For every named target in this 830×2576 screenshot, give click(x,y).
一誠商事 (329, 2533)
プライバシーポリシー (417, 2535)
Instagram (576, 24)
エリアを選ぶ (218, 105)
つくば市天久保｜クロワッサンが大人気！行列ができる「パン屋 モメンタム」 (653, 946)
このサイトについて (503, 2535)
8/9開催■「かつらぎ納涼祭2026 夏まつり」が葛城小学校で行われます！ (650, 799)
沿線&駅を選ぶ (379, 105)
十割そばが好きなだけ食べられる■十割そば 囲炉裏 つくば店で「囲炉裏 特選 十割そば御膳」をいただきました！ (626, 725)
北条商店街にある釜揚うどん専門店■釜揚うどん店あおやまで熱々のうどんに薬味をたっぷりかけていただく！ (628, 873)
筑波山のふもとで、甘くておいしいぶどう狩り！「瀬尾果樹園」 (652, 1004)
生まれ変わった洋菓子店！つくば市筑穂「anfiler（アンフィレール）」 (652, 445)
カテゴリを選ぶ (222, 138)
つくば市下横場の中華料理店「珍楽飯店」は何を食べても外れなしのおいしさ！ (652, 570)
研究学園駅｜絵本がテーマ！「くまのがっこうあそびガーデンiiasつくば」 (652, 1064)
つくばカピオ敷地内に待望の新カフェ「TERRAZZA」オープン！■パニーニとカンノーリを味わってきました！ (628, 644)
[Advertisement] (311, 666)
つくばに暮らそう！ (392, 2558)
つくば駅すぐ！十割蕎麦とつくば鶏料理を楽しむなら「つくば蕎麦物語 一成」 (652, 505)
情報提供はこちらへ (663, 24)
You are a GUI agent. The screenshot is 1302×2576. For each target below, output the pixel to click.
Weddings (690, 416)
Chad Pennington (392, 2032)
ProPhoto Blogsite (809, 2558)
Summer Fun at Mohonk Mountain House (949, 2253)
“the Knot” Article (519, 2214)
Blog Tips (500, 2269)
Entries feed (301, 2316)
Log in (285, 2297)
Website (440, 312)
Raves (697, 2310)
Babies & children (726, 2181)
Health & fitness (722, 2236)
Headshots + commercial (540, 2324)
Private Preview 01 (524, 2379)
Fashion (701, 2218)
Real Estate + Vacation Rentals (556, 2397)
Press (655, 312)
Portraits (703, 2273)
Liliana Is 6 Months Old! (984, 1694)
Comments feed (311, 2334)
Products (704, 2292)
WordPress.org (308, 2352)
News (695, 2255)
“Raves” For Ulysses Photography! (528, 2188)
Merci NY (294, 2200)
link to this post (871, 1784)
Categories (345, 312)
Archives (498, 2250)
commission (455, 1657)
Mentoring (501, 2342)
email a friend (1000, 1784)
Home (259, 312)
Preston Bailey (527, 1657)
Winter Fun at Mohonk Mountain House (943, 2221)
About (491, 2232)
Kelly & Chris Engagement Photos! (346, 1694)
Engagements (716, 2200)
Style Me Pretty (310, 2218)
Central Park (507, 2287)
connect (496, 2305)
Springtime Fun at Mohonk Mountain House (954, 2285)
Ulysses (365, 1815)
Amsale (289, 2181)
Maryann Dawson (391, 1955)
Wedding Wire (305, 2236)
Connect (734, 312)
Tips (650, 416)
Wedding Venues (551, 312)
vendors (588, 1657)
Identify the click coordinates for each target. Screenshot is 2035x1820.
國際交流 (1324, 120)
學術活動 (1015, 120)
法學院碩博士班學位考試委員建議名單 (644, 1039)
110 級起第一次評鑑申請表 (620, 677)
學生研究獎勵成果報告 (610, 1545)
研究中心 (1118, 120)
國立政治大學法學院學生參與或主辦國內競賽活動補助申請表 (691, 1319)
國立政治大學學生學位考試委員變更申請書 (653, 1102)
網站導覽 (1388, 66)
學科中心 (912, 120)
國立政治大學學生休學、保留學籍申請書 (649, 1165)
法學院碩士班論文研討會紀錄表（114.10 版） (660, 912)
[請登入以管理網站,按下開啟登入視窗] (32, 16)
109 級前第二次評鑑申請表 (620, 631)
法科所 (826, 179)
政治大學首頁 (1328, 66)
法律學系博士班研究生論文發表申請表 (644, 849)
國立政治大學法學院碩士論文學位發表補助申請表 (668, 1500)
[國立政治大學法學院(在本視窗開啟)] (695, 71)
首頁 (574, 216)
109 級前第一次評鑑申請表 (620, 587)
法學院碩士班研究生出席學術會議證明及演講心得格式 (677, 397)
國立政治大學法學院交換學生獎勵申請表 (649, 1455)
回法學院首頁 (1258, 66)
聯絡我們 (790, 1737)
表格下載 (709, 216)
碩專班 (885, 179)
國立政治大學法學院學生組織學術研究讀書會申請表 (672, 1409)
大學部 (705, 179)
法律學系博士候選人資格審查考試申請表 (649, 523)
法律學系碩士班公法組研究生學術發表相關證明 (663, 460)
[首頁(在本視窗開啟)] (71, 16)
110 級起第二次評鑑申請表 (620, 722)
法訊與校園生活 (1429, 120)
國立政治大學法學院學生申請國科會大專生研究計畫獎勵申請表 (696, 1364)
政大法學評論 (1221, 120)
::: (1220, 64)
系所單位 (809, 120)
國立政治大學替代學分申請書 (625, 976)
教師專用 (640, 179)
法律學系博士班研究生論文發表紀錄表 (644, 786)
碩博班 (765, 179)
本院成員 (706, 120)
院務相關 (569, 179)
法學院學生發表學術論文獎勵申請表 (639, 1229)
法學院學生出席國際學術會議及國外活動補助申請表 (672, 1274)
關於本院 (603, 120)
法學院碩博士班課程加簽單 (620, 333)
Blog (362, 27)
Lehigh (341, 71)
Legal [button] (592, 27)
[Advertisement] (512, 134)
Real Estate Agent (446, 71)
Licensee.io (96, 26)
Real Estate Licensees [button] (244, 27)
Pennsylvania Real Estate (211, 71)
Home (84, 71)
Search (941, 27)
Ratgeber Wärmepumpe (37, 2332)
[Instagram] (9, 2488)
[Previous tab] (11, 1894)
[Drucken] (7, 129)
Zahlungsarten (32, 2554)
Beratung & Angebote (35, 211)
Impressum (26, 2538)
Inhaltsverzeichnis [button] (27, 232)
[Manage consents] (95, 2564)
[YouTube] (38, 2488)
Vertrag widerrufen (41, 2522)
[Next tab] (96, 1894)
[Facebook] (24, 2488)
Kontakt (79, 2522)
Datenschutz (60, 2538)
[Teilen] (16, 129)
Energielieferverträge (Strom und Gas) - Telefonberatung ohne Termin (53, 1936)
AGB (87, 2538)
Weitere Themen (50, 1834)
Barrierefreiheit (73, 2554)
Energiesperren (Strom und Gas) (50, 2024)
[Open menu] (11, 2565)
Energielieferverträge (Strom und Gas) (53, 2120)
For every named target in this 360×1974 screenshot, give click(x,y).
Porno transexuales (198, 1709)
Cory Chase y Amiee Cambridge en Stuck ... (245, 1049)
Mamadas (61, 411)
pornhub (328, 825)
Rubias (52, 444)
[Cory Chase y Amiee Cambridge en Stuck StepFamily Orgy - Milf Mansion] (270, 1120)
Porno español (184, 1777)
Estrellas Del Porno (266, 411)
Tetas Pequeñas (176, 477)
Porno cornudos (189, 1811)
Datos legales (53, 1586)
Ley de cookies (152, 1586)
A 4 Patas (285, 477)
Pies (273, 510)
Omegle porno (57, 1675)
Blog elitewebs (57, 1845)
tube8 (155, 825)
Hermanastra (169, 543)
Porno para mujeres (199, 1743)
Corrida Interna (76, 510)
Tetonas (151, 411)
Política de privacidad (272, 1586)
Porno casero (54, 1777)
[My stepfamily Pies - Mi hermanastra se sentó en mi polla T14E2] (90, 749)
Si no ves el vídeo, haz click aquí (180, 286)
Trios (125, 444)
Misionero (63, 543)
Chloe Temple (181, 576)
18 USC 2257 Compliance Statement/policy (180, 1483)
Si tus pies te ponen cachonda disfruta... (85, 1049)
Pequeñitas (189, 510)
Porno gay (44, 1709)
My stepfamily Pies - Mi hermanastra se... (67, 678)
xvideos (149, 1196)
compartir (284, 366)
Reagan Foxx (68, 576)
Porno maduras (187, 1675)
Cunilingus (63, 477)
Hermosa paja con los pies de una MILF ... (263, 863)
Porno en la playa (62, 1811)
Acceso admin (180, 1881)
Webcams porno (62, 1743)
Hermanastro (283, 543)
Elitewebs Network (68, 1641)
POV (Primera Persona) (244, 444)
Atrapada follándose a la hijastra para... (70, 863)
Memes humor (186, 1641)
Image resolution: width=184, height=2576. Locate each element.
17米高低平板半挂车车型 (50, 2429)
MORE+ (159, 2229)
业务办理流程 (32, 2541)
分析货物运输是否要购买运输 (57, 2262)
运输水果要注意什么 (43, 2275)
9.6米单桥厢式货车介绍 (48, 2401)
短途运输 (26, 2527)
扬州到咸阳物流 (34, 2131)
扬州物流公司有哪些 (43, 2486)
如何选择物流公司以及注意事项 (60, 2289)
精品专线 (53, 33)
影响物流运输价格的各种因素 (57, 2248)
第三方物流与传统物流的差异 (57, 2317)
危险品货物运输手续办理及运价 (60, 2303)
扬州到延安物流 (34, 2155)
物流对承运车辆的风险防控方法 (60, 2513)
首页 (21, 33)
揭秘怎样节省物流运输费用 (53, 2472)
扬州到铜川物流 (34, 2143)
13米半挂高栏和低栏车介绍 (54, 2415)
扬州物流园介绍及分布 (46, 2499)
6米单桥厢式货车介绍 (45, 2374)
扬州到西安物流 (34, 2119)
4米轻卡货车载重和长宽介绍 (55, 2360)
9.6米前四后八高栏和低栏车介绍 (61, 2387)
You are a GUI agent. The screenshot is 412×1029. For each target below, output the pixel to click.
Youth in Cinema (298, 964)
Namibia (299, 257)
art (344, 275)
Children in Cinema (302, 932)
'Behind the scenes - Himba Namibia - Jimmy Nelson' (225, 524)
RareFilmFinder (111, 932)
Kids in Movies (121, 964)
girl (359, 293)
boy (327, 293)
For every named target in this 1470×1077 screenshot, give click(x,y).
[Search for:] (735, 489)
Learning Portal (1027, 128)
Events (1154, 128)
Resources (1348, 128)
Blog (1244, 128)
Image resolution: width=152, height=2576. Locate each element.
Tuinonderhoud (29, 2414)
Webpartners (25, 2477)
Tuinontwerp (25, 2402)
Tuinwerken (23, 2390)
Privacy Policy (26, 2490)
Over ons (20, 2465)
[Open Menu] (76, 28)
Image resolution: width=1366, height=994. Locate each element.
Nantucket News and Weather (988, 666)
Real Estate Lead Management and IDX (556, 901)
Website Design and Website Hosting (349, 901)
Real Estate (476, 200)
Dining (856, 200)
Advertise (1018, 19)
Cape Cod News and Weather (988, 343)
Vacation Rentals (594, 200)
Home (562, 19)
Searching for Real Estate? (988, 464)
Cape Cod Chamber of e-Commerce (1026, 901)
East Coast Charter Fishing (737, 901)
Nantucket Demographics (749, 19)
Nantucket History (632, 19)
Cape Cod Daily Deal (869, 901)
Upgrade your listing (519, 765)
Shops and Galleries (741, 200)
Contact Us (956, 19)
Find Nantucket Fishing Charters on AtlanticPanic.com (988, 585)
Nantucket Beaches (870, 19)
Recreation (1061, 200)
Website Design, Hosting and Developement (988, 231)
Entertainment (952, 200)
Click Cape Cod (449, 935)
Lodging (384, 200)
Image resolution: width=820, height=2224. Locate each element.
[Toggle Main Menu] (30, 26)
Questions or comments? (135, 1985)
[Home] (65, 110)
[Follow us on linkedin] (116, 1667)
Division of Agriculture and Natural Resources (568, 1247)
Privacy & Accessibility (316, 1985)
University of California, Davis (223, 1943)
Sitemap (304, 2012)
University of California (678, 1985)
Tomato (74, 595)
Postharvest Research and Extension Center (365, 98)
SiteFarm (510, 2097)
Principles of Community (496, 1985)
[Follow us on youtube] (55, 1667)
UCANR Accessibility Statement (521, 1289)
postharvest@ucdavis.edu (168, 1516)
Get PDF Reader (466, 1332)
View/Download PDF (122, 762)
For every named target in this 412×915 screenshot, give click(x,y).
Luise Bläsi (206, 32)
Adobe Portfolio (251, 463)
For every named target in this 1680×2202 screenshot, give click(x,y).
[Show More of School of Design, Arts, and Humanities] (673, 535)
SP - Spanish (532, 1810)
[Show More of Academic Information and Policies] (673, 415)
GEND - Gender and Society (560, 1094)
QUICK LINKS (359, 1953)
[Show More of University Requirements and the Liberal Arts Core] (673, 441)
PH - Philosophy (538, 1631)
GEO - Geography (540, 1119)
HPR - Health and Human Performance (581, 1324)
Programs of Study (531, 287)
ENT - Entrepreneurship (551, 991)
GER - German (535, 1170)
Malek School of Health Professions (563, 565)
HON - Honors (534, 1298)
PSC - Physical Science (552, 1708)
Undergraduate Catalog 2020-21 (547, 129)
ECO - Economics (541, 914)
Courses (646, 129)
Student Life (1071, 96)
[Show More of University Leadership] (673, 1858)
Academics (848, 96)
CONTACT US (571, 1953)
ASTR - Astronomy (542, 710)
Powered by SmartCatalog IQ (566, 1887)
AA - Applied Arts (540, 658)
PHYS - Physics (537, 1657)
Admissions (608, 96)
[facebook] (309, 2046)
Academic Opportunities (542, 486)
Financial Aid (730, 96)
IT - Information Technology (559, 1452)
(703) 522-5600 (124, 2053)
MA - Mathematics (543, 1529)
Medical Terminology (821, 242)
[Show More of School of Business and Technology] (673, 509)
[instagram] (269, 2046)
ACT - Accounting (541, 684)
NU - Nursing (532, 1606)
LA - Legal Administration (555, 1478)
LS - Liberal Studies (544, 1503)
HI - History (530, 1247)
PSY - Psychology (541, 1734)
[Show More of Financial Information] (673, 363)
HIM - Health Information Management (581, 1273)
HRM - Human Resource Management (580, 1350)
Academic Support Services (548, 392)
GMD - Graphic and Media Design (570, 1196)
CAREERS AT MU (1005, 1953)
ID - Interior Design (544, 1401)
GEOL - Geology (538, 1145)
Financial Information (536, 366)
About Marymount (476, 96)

* * *

● Assigned task
Set down exactly the lines of the data above, beginning with the line that has "碩博班 (765, 179)" and ending with the line that has "Home (84, 71)", and no others.

● Solution for this exercise
碩博班 (765, 179)
本院成員 (706, 120)
院務相關 (569, 179)
法學院學生發表學術論文獎勵申請表 (639, 1229)
法學院學生出席國際學術會議及國外活動補助申請表 (672, 1274)
關於本院 (603, 120)
法學院碩博士班課程加簽單 (620, 333)
Blog (362, 27)
Lehigh (341, 71)
Legal [button] (592, 27)
[Advertisement] (512, 134)
Real Estate Agent (446, 71)
Licensee.io (96, 26)
Real Estate Licensees [button] (244, 27)
Pennsylvania Real Estate (211, 71)
Home (84, 71)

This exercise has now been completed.